October 21, 2020

Silicon carbide has been the most widely used material for the use of structural ceramics

What is the Silicon Carbide (SiC)

Silicon carbide has been the most widely used material for the use of structural ceramics. Characteristics such as relatively low thermal expansion, high force-to-weight radius, high thermal conductivity, hardness, resistance to abrasion and corrosion, and most importantly, the maintenance of elastic resistance at temperatures up to 1650 ° C, have led to a wide range of uses.silicon carbide manufacturer

Manufacturing technology

Silicon carbides for structural use can be classified as: Sintered, bonded by reaction, liquid phase, and sintered solid state. SiC4 bonded by reaction is a compound of a continuous matrix of SiC having silicon from 5 to 20%, and metal that fills the remaining volume. To form this material, a powder preform containing coal is added as a powder or as the decomposition product of a resin from the carbon source, is infiltrated with silicon around 1500 ° C with direct contact or using silicon vapor.

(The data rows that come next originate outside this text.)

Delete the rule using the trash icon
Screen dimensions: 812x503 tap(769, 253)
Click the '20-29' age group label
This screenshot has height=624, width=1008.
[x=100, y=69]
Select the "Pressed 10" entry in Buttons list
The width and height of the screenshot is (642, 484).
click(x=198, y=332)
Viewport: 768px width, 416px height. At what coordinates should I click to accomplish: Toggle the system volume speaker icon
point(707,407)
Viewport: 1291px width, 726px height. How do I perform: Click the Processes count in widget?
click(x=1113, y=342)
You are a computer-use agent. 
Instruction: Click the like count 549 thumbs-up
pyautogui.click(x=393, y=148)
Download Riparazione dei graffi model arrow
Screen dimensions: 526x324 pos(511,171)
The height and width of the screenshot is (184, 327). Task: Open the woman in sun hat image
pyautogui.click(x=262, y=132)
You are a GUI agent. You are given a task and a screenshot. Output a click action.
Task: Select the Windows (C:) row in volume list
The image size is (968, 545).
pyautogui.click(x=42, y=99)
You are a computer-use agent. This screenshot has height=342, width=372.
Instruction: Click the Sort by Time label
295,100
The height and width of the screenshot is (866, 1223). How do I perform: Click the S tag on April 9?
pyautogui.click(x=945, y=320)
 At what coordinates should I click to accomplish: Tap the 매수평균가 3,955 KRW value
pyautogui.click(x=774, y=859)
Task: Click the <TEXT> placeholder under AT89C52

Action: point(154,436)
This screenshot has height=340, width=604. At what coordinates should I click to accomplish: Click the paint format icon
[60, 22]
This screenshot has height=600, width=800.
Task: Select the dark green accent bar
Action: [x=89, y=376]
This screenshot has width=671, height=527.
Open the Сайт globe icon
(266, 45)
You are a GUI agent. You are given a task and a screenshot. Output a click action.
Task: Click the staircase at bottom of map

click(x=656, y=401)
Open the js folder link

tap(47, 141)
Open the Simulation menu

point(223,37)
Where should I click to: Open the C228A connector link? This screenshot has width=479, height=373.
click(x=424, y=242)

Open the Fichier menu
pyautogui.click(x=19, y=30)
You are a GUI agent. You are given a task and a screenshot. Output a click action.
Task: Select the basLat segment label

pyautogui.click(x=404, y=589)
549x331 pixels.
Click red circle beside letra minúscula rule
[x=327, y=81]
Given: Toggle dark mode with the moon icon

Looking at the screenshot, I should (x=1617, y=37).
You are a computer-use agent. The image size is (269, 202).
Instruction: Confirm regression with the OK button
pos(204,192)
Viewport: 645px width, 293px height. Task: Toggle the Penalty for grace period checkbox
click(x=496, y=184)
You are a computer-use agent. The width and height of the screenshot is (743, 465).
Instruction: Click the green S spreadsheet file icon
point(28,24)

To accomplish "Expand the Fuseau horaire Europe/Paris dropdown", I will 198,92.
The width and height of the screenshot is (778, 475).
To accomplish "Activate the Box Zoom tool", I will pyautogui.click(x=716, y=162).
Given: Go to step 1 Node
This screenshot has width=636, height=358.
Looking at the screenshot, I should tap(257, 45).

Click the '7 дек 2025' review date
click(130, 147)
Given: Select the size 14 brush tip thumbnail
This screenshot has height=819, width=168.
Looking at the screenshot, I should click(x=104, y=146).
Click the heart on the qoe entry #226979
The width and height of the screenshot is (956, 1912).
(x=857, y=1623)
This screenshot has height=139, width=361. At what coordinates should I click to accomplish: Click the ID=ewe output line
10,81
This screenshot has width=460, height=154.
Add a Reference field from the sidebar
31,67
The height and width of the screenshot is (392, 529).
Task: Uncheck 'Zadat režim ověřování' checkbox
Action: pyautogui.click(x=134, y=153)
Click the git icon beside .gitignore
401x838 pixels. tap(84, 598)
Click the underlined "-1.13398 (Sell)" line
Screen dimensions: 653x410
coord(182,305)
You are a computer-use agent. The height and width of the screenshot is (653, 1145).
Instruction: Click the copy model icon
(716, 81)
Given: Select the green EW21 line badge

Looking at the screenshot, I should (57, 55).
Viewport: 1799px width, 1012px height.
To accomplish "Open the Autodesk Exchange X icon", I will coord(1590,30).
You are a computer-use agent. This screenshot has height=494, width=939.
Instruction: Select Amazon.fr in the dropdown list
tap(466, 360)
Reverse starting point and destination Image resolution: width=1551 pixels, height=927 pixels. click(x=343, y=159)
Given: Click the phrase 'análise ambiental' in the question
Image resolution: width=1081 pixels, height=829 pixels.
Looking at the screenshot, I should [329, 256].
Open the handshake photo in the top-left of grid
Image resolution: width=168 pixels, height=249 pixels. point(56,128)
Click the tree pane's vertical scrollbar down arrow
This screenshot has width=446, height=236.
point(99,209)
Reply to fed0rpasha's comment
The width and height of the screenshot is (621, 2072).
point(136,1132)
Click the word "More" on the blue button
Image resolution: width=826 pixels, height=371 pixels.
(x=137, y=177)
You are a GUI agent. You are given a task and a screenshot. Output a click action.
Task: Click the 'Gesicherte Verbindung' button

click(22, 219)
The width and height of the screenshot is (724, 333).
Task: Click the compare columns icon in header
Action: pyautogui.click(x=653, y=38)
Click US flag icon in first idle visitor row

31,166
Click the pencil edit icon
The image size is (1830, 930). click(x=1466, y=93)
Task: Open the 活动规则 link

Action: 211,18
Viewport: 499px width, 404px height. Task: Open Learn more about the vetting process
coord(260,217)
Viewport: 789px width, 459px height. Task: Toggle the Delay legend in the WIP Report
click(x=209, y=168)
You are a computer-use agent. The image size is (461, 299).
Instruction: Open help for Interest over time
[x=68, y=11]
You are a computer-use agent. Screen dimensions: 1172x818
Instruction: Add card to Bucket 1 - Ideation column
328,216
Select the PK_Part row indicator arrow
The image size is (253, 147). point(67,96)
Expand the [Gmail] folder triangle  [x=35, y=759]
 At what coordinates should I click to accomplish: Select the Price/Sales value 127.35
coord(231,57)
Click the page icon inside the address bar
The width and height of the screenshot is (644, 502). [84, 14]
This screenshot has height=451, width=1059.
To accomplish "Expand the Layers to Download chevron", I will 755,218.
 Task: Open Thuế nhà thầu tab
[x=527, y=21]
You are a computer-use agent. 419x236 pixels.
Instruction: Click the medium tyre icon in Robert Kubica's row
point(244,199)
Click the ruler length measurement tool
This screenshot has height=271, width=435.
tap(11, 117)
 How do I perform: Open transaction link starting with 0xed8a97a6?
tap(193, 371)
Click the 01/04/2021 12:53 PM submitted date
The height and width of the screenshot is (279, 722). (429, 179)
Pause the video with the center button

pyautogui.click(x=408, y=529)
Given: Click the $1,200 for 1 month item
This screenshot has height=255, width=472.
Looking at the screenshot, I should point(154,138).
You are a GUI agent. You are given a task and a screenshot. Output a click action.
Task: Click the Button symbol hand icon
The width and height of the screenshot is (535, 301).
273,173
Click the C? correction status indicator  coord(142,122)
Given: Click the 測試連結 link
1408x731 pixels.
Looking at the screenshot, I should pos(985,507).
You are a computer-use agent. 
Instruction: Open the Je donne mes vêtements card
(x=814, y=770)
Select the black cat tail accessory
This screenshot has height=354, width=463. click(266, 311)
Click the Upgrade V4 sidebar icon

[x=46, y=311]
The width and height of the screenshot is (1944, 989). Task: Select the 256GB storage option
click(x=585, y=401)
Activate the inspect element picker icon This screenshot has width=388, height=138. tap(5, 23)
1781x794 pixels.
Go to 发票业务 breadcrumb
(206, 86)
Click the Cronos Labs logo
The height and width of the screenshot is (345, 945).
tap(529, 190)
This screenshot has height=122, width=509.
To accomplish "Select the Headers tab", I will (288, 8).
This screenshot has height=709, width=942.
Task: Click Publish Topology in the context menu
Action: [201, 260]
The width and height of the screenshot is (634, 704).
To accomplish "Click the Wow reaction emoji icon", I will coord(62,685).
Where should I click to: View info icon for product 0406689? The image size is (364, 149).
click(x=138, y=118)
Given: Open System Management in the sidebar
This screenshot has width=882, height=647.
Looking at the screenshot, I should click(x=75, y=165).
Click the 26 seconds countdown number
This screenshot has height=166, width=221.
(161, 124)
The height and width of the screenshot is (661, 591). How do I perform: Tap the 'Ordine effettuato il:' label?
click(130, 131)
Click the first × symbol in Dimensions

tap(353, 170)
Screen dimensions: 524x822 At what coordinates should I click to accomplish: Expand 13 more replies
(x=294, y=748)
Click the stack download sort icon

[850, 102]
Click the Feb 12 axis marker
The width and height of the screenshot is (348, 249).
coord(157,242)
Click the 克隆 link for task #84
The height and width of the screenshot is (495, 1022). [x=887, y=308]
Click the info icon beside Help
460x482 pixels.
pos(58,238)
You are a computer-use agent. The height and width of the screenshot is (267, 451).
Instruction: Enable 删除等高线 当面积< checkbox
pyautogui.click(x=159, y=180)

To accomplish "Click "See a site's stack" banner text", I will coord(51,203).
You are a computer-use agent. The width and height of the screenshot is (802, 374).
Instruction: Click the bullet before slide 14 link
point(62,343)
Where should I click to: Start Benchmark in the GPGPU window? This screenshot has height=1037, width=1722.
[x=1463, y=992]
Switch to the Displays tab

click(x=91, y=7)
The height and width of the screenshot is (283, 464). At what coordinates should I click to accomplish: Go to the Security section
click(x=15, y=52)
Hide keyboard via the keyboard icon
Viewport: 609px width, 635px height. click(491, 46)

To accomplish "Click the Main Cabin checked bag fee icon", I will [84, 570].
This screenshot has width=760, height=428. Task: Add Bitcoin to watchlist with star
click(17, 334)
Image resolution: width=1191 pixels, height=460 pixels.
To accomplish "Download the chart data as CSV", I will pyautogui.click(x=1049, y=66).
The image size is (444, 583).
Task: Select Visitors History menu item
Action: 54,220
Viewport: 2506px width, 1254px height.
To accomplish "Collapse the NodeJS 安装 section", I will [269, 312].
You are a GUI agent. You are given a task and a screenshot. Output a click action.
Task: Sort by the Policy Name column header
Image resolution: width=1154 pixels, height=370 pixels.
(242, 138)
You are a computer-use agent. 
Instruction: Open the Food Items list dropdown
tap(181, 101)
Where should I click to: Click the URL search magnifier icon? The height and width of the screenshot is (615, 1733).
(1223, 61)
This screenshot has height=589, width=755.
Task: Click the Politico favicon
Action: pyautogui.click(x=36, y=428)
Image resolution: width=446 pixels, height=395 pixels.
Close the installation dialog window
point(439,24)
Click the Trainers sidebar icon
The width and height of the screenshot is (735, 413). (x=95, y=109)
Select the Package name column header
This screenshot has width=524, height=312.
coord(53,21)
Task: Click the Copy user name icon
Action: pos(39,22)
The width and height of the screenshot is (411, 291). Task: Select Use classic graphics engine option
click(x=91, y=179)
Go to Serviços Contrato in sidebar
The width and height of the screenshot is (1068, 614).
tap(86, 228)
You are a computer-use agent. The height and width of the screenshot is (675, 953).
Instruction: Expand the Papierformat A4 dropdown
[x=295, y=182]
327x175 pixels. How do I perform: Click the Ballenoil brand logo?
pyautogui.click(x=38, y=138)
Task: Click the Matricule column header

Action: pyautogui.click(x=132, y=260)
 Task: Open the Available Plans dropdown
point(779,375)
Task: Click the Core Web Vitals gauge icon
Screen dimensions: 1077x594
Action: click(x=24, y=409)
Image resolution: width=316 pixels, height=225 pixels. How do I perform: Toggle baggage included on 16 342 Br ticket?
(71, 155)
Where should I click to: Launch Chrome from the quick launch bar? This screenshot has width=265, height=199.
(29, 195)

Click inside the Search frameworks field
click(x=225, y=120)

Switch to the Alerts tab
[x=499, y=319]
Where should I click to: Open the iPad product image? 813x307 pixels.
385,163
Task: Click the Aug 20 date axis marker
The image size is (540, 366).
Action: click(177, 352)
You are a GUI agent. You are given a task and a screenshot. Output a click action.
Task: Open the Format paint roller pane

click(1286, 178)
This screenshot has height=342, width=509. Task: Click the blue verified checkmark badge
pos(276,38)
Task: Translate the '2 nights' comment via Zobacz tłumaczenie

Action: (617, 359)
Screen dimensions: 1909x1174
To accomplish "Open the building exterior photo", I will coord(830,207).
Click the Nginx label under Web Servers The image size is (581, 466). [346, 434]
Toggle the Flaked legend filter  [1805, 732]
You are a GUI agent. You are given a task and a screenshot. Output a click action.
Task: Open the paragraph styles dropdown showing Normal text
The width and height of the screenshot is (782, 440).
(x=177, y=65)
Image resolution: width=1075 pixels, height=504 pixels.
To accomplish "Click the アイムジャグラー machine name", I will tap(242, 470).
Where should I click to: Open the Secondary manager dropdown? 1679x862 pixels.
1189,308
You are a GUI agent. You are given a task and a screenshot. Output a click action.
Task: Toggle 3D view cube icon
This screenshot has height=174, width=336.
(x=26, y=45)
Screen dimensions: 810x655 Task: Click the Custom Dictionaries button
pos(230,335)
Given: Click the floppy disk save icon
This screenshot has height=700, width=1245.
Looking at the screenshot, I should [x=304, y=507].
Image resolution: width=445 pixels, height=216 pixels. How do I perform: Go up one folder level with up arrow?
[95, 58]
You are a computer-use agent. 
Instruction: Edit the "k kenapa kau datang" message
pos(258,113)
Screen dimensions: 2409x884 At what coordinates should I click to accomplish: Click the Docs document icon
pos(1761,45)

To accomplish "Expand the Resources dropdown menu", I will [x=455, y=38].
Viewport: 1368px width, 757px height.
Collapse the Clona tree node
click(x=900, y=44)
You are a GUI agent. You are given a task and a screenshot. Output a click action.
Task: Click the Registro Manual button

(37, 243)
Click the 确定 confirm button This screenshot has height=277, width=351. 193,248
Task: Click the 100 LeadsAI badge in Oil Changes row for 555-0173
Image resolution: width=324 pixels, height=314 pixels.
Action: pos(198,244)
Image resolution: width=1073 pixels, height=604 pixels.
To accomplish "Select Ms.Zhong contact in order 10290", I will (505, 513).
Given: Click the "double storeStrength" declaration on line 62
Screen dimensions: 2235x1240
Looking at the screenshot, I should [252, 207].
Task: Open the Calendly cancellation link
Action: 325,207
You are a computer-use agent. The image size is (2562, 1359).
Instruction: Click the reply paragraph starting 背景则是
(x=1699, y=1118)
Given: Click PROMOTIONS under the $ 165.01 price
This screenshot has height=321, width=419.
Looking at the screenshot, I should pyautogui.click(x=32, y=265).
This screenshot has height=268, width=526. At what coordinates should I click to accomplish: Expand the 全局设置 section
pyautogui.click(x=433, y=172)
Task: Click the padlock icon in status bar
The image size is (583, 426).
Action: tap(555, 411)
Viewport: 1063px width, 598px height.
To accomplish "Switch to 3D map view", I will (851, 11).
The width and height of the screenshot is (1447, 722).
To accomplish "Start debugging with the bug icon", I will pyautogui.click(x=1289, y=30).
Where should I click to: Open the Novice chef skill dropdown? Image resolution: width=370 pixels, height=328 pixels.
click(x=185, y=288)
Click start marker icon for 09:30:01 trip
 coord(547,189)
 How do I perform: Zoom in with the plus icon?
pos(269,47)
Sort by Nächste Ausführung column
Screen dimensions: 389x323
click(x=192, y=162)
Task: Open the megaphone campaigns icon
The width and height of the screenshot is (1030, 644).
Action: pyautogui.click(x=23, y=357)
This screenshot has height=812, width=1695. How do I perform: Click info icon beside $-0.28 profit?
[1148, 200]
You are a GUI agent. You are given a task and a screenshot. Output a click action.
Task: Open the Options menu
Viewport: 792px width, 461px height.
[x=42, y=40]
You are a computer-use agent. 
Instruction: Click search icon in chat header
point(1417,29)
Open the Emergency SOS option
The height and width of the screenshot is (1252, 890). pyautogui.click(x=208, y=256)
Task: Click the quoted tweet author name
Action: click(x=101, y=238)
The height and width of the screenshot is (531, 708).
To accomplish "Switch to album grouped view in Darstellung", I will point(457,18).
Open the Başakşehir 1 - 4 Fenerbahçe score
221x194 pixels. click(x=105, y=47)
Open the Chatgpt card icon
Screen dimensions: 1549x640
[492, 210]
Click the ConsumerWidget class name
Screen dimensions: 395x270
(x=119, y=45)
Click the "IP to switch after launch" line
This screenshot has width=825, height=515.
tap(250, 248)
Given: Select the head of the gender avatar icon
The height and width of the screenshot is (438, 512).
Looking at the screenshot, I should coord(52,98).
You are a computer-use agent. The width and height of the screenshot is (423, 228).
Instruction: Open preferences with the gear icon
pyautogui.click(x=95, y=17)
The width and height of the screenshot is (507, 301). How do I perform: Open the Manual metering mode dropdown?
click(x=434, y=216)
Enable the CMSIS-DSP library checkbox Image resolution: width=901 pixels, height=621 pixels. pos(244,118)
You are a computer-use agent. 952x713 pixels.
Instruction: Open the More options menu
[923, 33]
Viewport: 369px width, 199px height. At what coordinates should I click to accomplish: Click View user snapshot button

The silicon reacts with the carbon preform to form a structure that bridges the SiC. The remaining silica excess fills the residual pore space and gives a completely dense product that has structural integrity up to 1370 ° C. The silicon melts at 1410 ° C. The preform can be manufactured by any of the traditional ceramic processes. On the other hand, the low temperatures (1500 ºC) used during the linking by reaction, combined with the flexibility of size and purity of the powder, provide a good quality product with a reasonable cost.

Silicon carbide propertiesgreen silicon carbide powder

The characteristics of the elastic modulus and thermal expansion are given by the characteristics of the SiC crystal itself, and the thermal conductivity or thermal diffusivity of the silicon carbides tends to be substantially higher than those of the other structural ceramics. The combination of a high elastic modulus and moderate coefficient of thermal expansion makes the SiC susceptible to thermal shock damage. The resistance to thermal shock is significantly lower than that of silicon nitride, but higher than the structural zirconia ceramic. The behavior before thermal shock is also very dependent on the application. For example, very rapid temperature changes can lead to a preference for Si3N4 over SiC, while for moderate rates of temperature change the high thermal conductivity of SiC can lead to better performance.